The word "agent" marks the lines to report; pull each of them from the listing.
----- Information given -----
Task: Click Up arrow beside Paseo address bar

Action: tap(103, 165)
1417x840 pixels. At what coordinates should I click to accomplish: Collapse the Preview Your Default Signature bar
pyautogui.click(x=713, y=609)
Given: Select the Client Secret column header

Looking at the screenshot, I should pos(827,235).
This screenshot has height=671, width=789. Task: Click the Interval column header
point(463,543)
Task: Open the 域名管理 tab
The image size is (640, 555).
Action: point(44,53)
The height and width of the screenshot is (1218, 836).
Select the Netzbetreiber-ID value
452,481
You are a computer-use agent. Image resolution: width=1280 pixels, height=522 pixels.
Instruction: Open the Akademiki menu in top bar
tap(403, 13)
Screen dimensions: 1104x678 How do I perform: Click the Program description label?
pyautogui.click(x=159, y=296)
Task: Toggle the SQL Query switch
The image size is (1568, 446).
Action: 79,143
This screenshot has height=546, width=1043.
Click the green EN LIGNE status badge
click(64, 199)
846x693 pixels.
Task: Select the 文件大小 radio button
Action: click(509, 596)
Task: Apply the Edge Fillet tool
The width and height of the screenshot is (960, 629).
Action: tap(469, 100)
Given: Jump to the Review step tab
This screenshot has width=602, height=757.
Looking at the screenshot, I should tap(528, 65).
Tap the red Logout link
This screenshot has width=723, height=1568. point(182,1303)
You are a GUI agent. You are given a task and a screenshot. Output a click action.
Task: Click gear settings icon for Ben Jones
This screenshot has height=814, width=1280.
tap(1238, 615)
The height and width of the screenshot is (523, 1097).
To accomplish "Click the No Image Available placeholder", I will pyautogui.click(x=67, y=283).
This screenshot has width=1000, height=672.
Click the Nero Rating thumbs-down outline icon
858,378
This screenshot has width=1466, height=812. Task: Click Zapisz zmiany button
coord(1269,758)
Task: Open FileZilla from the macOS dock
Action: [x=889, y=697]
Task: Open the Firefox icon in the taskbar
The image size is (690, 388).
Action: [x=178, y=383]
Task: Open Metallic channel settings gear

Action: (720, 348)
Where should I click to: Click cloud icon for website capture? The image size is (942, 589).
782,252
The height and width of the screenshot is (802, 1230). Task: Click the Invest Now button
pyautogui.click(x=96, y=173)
-----
### [Response to the task]
You are a computer-use agent. Image resolution: width=1280 pixels, height=522 pixels.
You are a GUI agent. You are given a task and a screenshot. Output a click action.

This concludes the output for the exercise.